Переводя дух, Рамсес обратил внимание на большой шар, проплывающий над зеброй для пешеходов. Издали он был похож на воздушный шар в уменьшенном исполнении. Крупными буквами на нем красовалась надпись: «МЕНЯ НАДУЛИ, НО ПОЛЕТИТЕ ВЫ». Шар нес мужчина с круглым брюхом, покачиваясь на тонких ногах, облаченных в обтягивающие джинсы черного цвета. Явный представитель движения «недовольных» на ходу что-то выкрикивал. Рамсес приоткрыл окно. Из доносившихся ругательных фраз было понятно, что мужчина с увесистым животом заявлял, таким образом, о своих правах и выражал недовольство к действиям политиков, которые поголовно погрязли в повсеместной коррупции с корпорациями. Еще он призывал к ответу — за глубочайший кризис на планете — всех финансистов, включая и таких, как Рамсес.
Взгляд орущего, пузатого мужчины пал на Рамсеса и они посмотрели в глаза друг другу. «Надутый» финансистами переменился в лице. Утратив обычное выражение, он поглядел на Рамсеса могильщиком, который, насмотревшись покойников, уже и всех живых воспринимал, как мертвых.

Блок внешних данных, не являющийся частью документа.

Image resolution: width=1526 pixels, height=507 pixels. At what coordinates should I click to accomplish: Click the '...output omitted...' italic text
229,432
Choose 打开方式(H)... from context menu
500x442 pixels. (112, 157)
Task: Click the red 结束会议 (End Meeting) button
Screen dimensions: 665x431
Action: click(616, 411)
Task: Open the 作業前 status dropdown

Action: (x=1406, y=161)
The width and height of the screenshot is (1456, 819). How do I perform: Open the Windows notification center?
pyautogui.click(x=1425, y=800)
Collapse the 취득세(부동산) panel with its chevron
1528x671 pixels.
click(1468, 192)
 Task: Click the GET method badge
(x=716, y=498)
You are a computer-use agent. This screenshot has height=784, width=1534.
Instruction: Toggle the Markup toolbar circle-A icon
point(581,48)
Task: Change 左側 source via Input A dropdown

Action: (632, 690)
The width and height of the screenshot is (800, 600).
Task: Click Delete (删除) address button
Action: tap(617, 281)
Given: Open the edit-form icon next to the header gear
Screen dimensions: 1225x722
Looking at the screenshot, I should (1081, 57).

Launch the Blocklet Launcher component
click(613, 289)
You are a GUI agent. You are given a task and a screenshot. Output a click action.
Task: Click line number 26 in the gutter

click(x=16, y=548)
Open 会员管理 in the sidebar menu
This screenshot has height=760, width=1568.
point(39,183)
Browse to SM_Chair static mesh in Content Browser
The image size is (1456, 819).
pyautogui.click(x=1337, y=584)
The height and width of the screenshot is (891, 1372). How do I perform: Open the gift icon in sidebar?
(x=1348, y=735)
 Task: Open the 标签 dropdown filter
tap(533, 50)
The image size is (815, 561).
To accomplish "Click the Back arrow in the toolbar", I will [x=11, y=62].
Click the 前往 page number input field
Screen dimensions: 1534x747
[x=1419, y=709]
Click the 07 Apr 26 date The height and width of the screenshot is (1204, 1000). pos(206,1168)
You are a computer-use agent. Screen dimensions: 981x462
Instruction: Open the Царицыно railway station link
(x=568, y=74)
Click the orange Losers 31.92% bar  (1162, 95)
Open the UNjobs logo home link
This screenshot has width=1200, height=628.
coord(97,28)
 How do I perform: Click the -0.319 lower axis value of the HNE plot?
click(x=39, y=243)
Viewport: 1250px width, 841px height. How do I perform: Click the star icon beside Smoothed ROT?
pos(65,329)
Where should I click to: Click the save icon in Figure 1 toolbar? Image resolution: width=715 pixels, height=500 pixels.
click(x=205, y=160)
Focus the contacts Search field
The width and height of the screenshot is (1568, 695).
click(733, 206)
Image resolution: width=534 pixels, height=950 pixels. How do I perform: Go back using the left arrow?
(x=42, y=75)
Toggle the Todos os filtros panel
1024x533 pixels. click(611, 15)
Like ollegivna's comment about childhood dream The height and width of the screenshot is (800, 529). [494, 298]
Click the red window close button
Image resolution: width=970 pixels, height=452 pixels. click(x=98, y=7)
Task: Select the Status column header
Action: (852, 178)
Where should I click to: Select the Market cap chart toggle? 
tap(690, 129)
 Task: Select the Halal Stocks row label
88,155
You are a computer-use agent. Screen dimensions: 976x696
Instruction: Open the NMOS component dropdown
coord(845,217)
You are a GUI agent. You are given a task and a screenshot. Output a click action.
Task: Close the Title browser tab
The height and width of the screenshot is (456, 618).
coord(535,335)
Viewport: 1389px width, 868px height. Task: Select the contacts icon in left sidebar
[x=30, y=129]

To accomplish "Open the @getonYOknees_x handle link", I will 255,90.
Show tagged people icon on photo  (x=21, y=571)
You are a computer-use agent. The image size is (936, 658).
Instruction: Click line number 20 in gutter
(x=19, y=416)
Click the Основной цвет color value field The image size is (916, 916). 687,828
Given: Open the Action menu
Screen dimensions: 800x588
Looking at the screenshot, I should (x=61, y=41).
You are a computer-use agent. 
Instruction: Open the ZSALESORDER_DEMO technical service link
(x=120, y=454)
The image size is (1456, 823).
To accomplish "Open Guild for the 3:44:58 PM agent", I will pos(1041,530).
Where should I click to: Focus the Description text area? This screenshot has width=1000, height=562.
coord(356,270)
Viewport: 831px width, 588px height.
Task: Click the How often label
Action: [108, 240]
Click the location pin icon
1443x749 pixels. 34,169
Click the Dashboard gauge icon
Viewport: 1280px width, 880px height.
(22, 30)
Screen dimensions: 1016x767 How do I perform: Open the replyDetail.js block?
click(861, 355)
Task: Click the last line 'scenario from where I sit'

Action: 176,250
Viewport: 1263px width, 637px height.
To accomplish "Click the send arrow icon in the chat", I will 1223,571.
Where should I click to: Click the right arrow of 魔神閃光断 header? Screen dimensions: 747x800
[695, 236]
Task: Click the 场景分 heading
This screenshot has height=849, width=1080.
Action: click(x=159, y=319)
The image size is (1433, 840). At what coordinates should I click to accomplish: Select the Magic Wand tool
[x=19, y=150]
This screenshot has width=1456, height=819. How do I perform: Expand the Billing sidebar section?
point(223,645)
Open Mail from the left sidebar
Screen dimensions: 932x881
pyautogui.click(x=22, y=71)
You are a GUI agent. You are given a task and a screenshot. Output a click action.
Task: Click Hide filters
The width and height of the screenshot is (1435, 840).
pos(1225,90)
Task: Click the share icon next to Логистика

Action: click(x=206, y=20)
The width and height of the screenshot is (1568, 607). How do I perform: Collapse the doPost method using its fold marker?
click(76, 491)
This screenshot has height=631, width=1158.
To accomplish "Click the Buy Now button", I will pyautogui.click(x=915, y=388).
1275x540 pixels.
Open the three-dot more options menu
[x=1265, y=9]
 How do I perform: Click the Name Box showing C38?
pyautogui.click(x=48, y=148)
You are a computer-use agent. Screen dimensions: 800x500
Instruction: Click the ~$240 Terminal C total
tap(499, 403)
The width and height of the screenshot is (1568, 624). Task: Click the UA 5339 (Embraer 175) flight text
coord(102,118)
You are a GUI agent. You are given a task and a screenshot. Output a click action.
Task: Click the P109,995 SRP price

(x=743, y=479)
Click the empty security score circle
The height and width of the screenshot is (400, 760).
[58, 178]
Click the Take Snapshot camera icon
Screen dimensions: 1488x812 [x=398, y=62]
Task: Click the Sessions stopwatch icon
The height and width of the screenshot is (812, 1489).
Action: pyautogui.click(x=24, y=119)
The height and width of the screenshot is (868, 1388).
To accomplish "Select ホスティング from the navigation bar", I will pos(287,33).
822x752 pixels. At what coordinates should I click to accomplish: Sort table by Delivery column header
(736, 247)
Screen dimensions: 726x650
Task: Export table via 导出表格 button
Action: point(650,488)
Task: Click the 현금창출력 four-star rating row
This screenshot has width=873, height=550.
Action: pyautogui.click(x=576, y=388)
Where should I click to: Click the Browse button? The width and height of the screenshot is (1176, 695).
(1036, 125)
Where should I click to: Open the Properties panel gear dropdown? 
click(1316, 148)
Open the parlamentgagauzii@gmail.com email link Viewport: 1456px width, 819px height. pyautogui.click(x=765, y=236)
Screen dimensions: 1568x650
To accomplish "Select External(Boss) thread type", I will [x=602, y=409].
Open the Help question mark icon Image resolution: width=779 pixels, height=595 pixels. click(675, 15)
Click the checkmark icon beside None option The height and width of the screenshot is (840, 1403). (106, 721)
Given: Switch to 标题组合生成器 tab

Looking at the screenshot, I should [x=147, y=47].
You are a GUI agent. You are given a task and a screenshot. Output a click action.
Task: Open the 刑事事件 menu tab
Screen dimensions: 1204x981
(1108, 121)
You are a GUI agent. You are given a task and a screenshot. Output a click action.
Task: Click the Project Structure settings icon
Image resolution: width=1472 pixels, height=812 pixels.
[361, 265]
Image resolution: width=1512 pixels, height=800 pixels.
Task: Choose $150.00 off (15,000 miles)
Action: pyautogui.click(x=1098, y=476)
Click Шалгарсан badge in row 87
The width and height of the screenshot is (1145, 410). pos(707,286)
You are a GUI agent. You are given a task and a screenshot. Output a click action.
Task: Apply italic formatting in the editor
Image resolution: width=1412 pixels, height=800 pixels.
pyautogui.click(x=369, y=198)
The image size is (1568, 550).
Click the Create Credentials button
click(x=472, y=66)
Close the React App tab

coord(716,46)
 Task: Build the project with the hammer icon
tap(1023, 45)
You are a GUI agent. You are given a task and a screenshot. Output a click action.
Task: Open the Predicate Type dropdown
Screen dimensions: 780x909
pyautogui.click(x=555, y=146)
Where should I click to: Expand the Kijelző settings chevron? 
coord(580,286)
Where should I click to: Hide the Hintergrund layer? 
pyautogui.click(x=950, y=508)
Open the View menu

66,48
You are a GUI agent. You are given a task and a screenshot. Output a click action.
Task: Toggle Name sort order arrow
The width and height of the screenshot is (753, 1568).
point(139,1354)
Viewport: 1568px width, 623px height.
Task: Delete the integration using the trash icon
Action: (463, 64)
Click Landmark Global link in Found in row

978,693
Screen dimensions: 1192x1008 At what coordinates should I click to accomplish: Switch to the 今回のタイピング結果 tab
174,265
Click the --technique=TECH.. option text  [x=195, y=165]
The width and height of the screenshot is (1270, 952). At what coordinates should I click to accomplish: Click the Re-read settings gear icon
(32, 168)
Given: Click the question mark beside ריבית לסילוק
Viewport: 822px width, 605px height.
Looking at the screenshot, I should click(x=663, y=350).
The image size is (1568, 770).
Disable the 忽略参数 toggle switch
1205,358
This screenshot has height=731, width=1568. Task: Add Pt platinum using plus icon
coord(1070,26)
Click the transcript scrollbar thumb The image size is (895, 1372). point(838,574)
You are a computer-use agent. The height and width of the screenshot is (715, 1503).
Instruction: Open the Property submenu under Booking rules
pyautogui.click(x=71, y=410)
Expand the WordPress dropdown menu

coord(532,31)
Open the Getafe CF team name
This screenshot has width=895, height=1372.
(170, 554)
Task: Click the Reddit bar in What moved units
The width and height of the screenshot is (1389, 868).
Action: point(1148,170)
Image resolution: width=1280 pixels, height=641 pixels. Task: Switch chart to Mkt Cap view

Рамсесу стало не по себе. Он отвел взгляд и закрыл окно, прячась за тонировкой.
«Черт! — подумал Рамсес, вспоминая жутковатый анфас «брюхатого». — Еще от тебе подобных мне не хватало побегать, ради сохранения здоровья».
Он печально добавил вслух:
— И, что вполне возможно, защищая собственную жизнь.
Наряду с другими машинами, Рамсес поехал дальше. Но анфас толстобрюхого, граничившего со смертью, не отпускал воспоминания и он подумал о нем. Человек с надутым шаром в руке, искренне верил, что и его кто-то раздул, а сам он к этому не причастен! Кто спорит, что денежная политика оказалась провальной в каждой стране? Но и не только одни финансисты были повинны в происходящем! Существовала еще масса причин, повлиявших на мировую экономическую ситуацию, из-за чего государства падали в глобальную депрессию!